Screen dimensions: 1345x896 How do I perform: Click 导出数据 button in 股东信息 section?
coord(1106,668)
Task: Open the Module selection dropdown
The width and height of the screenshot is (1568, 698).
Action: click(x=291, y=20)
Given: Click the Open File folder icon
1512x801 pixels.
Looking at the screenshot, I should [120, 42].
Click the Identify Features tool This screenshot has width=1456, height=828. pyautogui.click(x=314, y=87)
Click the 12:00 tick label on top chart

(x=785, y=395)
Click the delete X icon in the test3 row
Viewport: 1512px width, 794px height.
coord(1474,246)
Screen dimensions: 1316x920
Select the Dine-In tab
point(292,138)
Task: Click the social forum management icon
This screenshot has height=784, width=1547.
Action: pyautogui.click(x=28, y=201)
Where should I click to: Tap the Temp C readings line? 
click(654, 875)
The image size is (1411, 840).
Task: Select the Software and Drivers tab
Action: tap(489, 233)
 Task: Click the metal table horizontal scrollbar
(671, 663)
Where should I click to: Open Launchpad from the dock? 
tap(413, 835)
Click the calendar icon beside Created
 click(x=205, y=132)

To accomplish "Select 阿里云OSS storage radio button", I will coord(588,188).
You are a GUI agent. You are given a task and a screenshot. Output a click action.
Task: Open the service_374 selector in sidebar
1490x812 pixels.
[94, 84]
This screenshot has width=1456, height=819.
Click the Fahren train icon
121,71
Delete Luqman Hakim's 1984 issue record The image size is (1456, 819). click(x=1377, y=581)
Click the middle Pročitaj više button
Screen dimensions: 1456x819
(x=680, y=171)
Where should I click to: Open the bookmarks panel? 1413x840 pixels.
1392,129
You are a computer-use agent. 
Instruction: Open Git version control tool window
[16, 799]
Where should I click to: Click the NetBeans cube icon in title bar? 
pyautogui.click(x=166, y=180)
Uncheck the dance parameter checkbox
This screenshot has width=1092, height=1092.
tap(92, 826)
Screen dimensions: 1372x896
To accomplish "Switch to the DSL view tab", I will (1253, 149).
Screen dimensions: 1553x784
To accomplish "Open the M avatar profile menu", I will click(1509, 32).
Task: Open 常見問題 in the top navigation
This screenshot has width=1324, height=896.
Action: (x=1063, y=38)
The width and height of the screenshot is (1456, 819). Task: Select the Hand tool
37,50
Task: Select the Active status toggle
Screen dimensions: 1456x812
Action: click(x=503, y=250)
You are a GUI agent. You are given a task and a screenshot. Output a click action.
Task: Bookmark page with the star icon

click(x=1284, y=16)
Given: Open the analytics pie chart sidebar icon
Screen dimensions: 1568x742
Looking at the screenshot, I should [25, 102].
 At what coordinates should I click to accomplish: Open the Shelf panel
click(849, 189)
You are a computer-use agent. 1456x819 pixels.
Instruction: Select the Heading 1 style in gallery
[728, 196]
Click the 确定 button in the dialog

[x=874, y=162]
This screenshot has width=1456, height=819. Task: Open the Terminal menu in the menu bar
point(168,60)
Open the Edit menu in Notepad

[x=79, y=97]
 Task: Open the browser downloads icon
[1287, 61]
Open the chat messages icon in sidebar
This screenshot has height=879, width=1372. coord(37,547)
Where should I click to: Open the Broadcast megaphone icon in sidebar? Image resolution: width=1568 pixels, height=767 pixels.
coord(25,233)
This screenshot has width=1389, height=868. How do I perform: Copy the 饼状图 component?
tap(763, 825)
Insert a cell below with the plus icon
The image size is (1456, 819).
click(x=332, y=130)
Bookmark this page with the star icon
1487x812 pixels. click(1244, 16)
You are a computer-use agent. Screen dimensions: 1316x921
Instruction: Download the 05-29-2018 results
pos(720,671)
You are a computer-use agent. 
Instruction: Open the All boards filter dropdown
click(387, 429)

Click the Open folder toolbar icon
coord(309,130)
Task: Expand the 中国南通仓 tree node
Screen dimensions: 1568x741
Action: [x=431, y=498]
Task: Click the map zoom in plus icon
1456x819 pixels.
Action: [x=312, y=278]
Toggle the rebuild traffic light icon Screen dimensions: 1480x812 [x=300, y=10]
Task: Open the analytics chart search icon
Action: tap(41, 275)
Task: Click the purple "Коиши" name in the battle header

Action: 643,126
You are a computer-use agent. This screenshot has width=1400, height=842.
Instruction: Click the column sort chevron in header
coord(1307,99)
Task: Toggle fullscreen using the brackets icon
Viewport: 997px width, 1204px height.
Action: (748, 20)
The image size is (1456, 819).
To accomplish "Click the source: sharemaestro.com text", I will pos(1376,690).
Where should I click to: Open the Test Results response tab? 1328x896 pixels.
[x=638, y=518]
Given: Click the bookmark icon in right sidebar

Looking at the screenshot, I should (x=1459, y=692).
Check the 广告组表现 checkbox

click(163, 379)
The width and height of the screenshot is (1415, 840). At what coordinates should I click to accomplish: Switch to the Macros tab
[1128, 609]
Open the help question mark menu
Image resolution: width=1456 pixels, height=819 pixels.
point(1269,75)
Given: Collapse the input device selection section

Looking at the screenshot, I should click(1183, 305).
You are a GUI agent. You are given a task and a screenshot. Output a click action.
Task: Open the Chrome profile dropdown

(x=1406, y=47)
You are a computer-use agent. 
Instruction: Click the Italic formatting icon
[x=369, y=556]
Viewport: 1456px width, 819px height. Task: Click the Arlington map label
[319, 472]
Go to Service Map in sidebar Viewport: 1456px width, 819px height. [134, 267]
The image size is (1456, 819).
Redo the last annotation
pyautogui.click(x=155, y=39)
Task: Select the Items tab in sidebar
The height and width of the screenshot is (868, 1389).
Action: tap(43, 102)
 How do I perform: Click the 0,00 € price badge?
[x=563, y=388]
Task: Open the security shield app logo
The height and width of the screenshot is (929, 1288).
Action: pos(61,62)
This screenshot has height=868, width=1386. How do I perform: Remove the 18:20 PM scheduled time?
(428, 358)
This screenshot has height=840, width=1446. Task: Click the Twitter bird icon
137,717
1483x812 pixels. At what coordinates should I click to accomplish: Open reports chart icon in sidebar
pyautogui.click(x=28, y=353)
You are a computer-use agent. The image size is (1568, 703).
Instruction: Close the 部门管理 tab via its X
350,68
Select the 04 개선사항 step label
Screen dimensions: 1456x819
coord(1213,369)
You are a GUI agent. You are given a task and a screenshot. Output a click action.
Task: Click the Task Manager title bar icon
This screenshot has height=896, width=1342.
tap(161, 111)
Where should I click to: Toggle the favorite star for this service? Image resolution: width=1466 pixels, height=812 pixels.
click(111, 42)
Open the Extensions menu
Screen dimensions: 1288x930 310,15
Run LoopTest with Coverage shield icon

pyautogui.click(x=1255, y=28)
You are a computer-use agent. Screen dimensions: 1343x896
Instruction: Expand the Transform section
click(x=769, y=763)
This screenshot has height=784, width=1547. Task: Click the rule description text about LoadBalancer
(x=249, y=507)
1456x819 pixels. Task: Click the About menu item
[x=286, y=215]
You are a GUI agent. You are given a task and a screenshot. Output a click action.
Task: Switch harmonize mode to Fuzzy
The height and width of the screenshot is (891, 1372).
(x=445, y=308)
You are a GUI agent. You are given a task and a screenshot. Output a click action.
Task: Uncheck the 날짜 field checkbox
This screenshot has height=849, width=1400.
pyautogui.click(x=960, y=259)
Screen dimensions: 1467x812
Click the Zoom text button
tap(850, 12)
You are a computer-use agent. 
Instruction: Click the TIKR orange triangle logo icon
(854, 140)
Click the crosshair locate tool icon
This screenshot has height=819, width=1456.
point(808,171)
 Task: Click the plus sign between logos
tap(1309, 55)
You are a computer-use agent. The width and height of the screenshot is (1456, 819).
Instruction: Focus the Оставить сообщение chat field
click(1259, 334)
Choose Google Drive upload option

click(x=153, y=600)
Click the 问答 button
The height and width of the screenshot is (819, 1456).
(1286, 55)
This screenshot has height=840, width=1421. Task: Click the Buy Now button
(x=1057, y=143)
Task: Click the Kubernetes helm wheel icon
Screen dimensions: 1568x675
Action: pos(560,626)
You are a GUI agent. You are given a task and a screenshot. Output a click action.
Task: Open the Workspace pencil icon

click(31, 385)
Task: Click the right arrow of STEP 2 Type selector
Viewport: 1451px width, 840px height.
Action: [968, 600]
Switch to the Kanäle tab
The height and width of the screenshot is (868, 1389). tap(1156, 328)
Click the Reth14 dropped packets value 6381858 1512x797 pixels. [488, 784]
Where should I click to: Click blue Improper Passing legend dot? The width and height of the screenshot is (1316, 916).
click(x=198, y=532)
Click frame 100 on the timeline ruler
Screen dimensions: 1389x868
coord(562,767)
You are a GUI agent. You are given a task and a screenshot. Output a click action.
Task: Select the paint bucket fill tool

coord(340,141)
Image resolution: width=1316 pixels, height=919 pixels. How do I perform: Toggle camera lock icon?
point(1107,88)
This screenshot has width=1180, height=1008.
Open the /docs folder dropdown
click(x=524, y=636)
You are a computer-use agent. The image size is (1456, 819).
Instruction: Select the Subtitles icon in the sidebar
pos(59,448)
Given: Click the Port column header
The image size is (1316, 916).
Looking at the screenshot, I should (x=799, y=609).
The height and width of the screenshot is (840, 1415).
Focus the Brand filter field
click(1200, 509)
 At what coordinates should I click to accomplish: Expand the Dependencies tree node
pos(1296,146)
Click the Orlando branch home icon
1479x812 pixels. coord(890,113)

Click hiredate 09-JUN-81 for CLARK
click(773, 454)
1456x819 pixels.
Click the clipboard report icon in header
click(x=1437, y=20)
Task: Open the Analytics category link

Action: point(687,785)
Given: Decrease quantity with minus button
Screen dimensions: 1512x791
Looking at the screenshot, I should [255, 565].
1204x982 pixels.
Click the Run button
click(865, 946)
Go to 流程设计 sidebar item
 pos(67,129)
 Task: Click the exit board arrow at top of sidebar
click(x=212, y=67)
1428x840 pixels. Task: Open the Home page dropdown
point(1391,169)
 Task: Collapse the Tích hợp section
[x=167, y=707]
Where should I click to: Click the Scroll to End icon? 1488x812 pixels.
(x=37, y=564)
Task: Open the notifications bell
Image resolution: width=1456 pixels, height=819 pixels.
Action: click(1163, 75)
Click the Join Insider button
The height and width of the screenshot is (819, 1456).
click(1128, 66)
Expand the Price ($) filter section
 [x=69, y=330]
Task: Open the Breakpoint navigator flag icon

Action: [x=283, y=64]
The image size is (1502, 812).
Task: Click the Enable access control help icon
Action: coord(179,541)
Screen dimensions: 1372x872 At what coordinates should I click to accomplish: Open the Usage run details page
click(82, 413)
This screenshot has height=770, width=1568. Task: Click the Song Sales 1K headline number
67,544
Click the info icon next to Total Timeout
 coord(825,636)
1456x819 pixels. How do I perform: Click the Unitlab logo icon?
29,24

------------------------------------------------------------

How to complete this task. In the listing above, find the line with "Where should I click to: Click the NetBeans" and the line with "Screen dimensions: 1372x896", then print exactly those lines and every line between them.

Answer space.
Where should I click to: Click the NetBeans cube icon in title bar? 
pyautogui.click(x=166, y=180)
Uncheck the dance parameter checkbox
This screenshot has width=1092, height=1092.
tap(92, 826)
Screen dimensions: 1372x896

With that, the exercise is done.